* _Provided records_
........
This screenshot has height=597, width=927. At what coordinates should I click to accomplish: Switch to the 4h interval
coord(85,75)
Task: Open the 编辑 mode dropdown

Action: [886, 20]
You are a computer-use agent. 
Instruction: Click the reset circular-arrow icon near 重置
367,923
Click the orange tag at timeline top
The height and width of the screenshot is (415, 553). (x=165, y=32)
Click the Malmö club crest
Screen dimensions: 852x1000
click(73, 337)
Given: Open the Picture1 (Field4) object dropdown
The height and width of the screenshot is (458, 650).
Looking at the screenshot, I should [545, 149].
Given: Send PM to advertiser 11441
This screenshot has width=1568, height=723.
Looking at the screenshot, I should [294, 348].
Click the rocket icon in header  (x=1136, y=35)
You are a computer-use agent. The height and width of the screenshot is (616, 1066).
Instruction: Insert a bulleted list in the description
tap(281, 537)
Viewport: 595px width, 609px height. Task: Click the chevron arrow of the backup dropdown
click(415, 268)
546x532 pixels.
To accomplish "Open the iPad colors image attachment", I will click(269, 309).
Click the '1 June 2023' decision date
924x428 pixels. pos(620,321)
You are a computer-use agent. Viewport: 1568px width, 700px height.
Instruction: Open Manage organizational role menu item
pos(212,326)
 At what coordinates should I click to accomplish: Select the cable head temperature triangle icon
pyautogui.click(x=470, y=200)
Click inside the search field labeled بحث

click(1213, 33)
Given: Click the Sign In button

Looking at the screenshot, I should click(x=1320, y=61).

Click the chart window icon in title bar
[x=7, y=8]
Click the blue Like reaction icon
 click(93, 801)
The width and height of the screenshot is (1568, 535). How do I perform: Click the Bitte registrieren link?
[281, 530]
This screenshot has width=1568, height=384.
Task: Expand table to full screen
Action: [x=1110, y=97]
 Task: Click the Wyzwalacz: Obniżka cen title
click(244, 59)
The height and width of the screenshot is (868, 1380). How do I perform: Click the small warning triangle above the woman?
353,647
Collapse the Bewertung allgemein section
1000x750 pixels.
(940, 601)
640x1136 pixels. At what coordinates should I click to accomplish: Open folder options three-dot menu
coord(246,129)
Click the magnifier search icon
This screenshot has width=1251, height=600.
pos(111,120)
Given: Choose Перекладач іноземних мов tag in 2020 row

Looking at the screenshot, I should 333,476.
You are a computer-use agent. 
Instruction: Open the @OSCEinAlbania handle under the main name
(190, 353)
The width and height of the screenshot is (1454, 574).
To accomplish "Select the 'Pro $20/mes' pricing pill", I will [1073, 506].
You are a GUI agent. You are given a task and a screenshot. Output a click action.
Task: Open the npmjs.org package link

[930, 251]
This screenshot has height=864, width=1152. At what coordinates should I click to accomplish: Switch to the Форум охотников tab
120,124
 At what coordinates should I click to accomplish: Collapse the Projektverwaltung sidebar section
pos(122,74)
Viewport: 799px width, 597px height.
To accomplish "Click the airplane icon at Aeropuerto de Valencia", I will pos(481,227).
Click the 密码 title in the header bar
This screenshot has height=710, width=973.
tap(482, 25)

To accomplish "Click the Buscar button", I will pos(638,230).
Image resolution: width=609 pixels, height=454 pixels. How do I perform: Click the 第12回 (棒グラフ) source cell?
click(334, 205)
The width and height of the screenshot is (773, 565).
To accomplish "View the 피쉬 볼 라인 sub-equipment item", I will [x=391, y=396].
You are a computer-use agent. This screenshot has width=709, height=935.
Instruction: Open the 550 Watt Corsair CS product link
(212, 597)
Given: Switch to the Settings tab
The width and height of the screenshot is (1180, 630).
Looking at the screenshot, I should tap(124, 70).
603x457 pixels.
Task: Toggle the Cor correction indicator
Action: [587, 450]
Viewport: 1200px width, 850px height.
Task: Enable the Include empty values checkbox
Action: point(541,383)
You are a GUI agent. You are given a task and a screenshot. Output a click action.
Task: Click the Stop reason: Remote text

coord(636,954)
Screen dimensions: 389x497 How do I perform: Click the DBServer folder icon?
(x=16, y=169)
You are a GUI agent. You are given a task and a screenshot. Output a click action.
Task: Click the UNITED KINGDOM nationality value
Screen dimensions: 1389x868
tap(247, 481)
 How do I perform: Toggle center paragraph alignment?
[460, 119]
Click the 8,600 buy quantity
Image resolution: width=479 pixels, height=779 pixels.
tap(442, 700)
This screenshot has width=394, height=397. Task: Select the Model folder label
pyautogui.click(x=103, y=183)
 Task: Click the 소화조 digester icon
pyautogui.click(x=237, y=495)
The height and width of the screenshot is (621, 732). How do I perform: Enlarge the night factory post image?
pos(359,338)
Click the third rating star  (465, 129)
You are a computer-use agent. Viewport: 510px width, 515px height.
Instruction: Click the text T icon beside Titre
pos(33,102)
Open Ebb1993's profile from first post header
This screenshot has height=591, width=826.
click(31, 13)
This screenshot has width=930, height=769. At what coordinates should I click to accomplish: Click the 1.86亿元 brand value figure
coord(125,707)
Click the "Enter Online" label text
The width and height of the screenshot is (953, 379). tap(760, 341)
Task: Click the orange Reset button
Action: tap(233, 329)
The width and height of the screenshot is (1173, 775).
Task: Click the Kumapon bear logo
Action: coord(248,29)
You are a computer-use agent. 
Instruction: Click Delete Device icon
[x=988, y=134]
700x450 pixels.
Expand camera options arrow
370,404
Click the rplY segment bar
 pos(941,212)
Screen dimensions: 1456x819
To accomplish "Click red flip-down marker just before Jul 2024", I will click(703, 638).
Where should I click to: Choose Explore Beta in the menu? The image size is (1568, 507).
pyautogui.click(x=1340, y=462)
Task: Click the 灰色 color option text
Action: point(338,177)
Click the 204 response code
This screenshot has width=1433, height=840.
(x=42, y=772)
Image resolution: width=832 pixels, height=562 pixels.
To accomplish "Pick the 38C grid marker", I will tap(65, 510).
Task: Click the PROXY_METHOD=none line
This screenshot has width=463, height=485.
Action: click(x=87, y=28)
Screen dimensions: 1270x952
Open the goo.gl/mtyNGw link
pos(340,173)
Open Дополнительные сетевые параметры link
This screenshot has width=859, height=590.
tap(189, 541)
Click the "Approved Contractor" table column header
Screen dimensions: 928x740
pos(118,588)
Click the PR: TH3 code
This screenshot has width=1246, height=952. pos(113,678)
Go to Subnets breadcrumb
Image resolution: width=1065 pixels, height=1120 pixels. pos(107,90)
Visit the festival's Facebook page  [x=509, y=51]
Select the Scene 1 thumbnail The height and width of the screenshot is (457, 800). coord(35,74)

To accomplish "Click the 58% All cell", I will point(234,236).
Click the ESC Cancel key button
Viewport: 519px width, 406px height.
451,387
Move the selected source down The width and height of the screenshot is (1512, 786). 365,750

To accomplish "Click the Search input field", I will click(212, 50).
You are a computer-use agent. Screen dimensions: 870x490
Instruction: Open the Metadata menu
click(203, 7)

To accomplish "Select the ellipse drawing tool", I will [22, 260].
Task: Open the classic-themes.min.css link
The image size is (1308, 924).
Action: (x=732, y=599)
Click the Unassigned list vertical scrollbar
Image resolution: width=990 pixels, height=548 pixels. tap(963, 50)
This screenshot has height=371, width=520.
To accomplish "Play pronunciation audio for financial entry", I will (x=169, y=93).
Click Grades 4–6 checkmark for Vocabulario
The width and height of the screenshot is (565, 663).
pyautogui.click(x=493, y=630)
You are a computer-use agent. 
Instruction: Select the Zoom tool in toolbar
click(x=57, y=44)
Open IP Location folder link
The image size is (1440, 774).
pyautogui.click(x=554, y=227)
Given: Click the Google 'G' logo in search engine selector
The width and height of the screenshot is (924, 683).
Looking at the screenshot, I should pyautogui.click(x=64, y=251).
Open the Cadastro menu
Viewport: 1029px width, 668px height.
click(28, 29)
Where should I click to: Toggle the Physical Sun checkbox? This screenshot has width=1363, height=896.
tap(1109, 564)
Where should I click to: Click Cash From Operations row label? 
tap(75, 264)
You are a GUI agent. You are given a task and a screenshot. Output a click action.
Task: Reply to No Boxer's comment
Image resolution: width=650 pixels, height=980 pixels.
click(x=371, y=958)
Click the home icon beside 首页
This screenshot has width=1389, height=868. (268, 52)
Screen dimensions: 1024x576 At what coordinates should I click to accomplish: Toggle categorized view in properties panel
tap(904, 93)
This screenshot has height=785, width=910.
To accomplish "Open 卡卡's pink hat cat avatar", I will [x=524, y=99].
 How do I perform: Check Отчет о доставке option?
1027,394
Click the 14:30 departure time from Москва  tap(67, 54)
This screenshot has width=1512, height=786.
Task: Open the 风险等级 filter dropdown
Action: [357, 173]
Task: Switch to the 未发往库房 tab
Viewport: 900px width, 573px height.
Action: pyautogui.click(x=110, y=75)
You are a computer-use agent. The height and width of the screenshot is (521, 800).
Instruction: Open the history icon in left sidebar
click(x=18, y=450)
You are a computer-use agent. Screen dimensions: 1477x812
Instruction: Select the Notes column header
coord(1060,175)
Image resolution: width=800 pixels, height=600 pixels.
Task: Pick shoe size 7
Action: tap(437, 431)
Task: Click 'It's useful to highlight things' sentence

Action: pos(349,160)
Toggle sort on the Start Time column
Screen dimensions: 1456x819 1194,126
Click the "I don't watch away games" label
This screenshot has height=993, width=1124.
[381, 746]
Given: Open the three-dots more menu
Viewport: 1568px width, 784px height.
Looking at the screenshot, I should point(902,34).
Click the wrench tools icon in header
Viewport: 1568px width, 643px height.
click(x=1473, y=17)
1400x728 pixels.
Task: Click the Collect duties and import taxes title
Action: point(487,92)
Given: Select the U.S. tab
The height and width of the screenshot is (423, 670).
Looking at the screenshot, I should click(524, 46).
........
* _Work to be completed_
Copy out the lines of the listing above verbatim, starting with the line containing "The height and width of the screenshot is (621, 732)." and ending with the line containing "Select the Scene", both included.

* _Exercise answer_
The height and width of the screenshot is (621, 732). How do I perform: Enlarge the night factory post image?
pos(359,338)
Click the third rating star  (465, 129)
You are a computer-use agent. Viewport: 510px width, 515px height.
Instruction: Click the text T icon beside Titre
pos(33,102)
Open Ebb1993's profile from first post header
This screenshot has height=591, width=826.
click(31, 13)
This screenshot has width=930, height=769. At what coordinates should I click to accomplish: Click the 1.86亿元 brand value figure
coord(125,707)
Click the "Enter Online" label text
The width and height of the screenshot is (953, 379). tap(760, 341)
Task: Click the orange Reset button
Action: tap(233, 329)
The width and height of the screenshot is (1173, 775).
Task: Click the Kumapon bear logo
Action: coord(248,29)
You are a computer-use agent. 
Instruction: Click Delete Device icon
[x=988, y=134]
700x450 pixels.
Expand camera options arrow
370,404
Click the rplY segment bar
 pos(941,212)
Screen dimensions: 1456x819
To accomplish "Click red flip-down marker just before Jul 2024", I will click(703, 638).
Where should I click to: Choose Explore Beta in the menu? The image size is (1568, 507).
pyautogui.click(x=1340, y=462)
Task: Click the 灰色 color option text
Action: point(338,177)
Click the 204 response code
This screenshot has width=1433, height=840.
(x=42, y=772)
Image resolution: width=832 pixels, height=562 pixels.
To accomplish "Pick the 38C grid marker", I will tap(65, 510).
Task: Click the PROXY_METHOD=none line
This screenshot has width=463, height=485.
Action: click(x=87, y=28)
Screen dimensions: 1270x952
Open the goo.gl/mtyNGw link
pos(340,173)
Open Дополнительные сетевые параметры link
This screenshot has width=859, height=590.
tap(189, 541)
Click the "Approved Contractor" table column header
Screen dimensions: 928x740
pos(118,588)
Click the PR: TH3 code
This screenshot has width=1246, height=952. pos(113,678)
Go to Subnets breadcrumb
Image resolution: width=1065 pixels, height=1120 pixels. pos(107,90)
Visit the festival's Facebook page  [x=509, y=51]
Select the Scene 1 thumbnail The height and width of the screenshot is (457, 800). coord(35,74)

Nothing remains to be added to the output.